**TASKS TO PERFORM**
**1)** In the passage on LWB configuration, rewrite the paragraph beginning "Because there are two endpoints" as a short bulleted list that keeps its main facts.
**2)** Pick up the passage on LWB configuration after its final sentence and extend it with further text.

**DOCUMENT SECTION**
>> Start

The LWB may also include a configuration manager. The configuration manager may enumerate the functions (both PF and VF) provided by the endpoints of the SSD controller. The configuration manager may then use the information of both to "define" the functions exposed by the LWB's endpoints and help construct the configuration space translation table in the PAPP-RP. Typically, the configuration manager is used primarily during boot. However, the host machine may change the PCIe configuration space of the PF (such as interrupts for communicating with the (LWB's) endpoints for various functions), or the host machine may enable or disable specific functions. The configuration manager may be used to help make these changes as needed. The LWB may also need to ensure that similar PCIe configuration space changes are propagated to the SSD controller when appropriate. That is, the LWB performs PCIe configuration mirroring between the PF exposed to the host and the PF/VF exposed by the internal SSD controller EP. Therefore, the LWB may also manage the functions exposed by the SSD controller.

Because there are two endpoints in the entire device (one in the LWB and one in the SSD controller), each endpoint maintains its own configuration space. These configuration spaces should be synchronized to avoid potential problems or conflicts. When the host sends a configuration write command, the LWB can update the configuration space in the LWB endpoint. The configuration write command can also be forwarded to the endpoint of the SSD (via PAPP-EP, PAPP-RP, and root port) so that the endpoint of the SSD controller can also be updated. Not all configuration write commands initiated by the host can be reflected to the SSD controller. That is, some of the changes in the host configuration space may not be reflected to the back-end SSD controller as is. For example, the host may make power management changes to the LWB EP, but this change or similar changes may not be made by the LWB to the SSD controller EP.

>> End

**DATA ROWS**
>> Start

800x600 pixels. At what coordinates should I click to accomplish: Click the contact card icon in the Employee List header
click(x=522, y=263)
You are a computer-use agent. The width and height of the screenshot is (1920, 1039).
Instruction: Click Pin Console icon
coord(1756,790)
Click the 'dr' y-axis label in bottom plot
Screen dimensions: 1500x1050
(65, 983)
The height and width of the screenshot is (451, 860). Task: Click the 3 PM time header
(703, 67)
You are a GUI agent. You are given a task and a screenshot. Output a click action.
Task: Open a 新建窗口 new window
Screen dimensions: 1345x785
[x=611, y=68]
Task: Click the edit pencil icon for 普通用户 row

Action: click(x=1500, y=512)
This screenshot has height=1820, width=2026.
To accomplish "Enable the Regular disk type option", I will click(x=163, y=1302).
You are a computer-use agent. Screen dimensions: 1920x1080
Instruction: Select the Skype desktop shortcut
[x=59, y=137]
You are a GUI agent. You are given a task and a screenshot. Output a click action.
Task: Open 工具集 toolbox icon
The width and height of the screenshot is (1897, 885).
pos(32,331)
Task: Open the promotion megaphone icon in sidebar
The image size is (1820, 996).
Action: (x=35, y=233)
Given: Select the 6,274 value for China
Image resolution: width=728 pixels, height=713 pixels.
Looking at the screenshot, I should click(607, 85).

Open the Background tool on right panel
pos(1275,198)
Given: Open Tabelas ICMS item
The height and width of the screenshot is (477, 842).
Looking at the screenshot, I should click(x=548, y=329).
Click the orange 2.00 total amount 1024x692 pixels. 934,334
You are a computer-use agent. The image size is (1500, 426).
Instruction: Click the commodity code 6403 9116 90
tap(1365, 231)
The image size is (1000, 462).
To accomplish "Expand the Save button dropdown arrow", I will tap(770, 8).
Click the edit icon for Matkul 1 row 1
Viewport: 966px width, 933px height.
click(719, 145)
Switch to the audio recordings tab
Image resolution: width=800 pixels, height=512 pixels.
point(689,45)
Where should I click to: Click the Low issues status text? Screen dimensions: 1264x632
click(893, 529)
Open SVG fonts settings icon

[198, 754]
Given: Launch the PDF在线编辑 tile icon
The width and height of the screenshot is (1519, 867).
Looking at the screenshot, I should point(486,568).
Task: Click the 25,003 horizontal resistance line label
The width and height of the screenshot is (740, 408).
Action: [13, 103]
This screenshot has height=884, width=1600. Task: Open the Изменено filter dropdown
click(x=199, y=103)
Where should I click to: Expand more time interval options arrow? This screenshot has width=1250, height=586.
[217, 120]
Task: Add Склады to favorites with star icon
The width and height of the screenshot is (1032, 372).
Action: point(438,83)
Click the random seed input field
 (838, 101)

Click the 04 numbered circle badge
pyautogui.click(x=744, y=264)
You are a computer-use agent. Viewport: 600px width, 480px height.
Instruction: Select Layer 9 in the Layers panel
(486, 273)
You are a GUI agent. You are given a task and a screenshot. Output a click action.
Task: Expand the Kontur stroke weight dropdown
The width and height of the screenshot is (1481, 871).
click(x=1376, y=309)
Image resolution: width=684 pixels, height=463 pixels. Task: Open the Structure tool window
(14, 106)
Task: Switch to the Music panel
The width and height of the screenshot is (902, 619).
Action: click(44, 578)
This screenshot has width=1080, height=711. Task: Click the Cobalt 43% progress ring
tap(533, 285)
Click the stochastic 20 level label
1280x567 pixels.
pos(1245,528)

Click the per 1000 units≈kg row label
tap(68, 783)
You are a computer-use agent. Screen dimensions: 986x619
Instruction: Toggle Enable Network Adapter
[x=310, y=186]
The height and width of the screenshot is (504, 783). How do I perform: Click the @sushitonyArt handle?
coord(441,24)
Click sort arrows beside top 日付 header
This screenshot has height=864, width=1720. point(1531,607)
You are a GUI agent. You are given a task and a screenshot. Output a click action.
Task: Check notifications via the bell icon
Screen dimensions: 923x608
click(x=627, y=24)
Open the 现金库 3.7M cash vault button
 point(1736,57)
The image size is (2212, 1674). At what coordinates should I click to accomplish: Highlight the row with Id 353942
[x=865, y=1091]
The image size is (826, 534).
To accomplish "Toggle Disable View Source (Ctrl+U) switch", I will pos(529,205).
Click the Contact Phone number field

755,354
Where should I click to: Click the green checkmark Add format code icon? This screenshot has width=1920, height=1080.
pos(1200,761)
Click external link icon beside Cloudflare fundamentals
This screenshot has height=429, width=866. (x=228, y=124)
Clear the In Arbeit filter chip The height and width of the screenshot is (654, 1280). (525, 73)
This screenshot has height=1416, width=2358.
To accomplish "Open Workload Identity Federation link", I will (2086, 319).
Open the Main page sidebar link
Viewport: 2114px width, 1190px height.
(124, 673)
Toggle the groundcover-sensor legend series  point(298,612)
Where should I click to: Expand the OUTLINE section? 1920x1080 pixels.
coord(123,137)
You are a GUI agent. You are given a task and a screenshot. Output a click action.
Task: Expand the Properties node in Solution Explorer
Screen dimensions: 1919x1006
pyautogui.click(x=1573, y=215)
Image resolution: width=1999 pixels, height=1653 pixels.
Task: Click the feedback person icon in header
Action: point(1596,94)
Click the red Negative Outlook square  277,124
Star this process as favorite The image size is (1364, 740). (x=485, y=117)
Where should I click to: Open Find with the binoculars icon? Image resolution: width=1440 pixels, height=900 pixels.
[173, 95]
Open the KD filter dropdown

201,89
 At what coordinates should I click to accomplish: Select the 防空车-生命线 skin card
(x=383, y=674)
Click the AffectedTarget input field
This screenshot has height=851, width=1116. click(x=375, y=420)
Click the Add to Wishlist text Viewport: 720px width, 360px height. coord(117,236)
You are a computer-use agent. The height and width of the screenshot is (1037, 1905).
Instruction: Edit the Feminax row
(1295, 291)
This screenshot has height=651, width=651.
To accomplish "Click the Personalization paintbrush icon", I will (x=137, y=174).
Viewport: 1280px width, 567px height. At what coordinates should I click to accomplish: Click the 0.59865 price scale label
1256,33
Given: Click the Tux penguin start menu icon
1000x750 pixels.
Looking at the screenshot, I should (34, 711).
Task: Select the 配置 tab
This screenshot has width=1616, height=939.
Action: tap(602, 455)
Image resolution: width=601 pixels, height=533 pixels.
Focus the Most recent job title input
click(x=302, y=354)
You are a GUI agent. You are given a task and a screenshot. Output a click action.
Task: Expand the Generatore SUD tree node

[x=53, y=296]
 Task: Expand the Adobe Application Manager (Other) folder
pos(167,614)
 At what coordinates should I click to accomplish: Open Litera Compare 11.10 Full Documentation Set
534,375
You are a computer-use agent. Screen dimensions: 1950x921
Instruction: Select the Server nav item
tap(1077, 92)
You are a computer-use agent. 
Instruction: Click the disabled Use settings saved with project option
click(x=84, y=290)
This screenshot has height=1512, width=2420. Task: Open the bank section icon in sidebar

>> End

**TASK ANSWERS**
**1)**
- The device has two endpoints, one in the LWB and one in the SSD controller, and each keeps its own configuration space.
- These configuration spaces should be synchronized to avoid problems or conflicts.
- When the host sends a configuration write command, the LWB can update its own endpoint's configuration space.
- The command can also be forwarded through PAPP-EP, PAPP-RP and the root port so that the SSD controller's endpoint is updated as well.
- Not every host configuration write is passed to the SSD controller unchanged. For example, power management changes the host makes to the LWB EP may not be made to the SSD controller EP.

**2)**
When the host sends a configuration read command, the LWB's endpoint can satisfy the command. The LWB's endpoint can forward the configuration read command to the PAPP-EP, but the PAPP-EP can terminate the command: when the two configuration spaces are synchronized, the data in each configuration space should be the same. (Alternatively, the LWB's endpoint can respond to the configuration read command and terminate the command at this point without forwarding the configuration read command to the PAPP-EP.)

When the LWB receives a memory read or write transaction (from the host via an endpoint of the LWB or from the SSD controller via a root point of the LWB), the LWB may forward the transaction to the other party (host or SSD controller as appropriate). The LWB may use the BAR tables in the PAPP-EP and/or PAPP-RP to perform the appropriate address translation. An example of such an address translation for a transaction received from the host is that the PAPP-EP may subtract the address in the PF BAR from the received address, and the PAPP-RP may add the address in the VF BAR to the address to reach the correct address in the SSD controller.

Embodiments of the inventive concept may also include an optional intermediate element between the PAPP-EP and the PAPP-RP, which may be used for mapping, bandwidth control, and the like. This optional element may also be used to variably "throttle" bandwidth for a variety of reasons. For example, different functions exposed by the endpoints of the LWB may have different quality of service (QoS) requirements or service level agreements (SLAs). PFs with low bandwidth QoS may be throttled to ensure that there is sufficient bandwidth for PFs with higher QoS bandwidth requirements. Other reasons for throttling bandwidth may include power or temperature. The LWB may be used to perform bandwidth throttling on a per-PF basis, or it may perform bandwidth throttling for all PFs based on configuration settings or policy settings of a management entity (such as a host and/or BMC). The temperature or power throttling decision may be based on two thresholds, high_limit and low_limit. When power consumption or temperature exceeds high_limit, bandwidth throttling may be applied to all PFs or selective PFs based on policy. Bandwidth throttling may be applied until power or temperature drops below the respective low_limit thresholds.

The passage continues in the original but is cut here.